Each record that follows must be given again without alteration.

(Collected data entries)
- - -
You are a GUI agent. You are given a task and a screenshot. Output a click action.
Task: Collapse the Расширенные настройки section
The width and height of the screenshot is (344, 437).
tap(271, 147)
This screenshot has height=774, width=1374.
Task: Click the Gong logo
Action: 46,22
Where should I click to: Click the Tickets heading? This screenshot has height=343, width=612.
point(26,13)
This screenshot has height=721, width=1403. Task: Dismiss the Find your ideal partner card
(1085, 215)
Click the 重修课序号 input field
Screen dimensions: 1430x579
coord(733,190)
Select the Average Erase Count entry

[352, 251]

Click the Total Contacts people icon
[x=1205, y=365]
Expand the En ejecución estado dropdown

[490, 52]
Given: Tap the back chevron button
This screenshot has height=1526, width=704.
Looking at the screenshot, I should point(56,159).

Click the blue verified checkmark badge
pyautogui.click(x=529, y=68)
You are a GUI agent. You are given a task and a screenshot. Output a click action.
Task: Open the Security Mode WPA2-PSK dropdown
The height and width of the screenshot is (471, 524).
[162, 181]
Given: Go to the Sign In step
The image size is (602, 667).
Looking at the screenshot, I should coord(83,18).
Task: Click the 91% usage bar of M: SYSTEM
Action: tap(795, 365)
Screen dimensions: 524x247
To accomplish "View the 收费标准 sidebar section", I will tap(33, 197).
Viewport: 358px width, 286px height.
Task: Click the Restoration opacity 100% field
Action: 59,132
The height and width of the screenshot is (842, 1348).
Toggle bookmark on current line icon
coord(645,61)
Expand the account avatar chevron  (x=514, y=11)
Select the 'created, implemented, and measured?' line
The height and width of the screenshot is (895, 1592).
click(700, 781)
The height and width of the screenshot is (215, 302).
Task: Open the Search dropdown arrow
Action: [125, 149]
- - -
> [SOLUTION TO THIS PROBLEM]:
You are a GUI agent. You are given a task and a screenshot. Output a click action.
Task: Collapse the Расширенные настройки section
The width and height of the screenshot is (344, 437).
tap(271, 147)
This screenshot has height=774, width=1374.
Task: Click the Gong logo
Action: 46,22
Where should I click to: Click the Tickets heading? This screenshot has height=343, width=612.
point(26,13)
This screenshot has height=721, width=1403. Task: Dismiss the Find your ideal partner card
(1085, 215)
Click the 重修课序号 input field
Screen dimensions: 1430x579
coord(733,190)
Select the Average Erase Count entry

[352, 251]

Click the Total Contacts people icon
[x=1205, y=365]
Expand the En ejecución estado dropdown

[490, 52]
Given: Tap the back chevron button
This screenshot has height=1526, width=704.
Looking at the screenshot, I should point(56,159).

Click the blue verified checkmark badge
pyautogui.click(x=529, y=68)
You are a GUI agent. You are given a task and a screenshot. Output a click action.
Task: Open the Security Mode WPA2-PSK dropdown
The height and width of the screenshot is (471, 524).
[162, 181]
Given: Go to the Sign In step
The image size is (602, 667).
Looking at the screenshot, I should coord(83,18).
Task: Click the 91% usage bar of M: SYSTEM
Action: tap(795, 365)
Screen dimensions: 524x247
To accomplish "View the 收费标准 sidebar section", I will tap(33, 197).
Viewport: 358px width, 286px height.
Task: Click the Restoration opacity 100% field
Action: 59,132
The height and width of the screenshot is (842, 1348).
Toggle bookmark on current line icon
coord(645,61)
Expand the account avatar chevron  (x=514, y=11)
Select the 'created, implemented, and measured?' line
The height and width of the screenshot is (895, 1592).
click(700, 781)
The height and width of the screenshot is (215, 302).
Task: Open the Search dropdown arrow
Action: [125, 149]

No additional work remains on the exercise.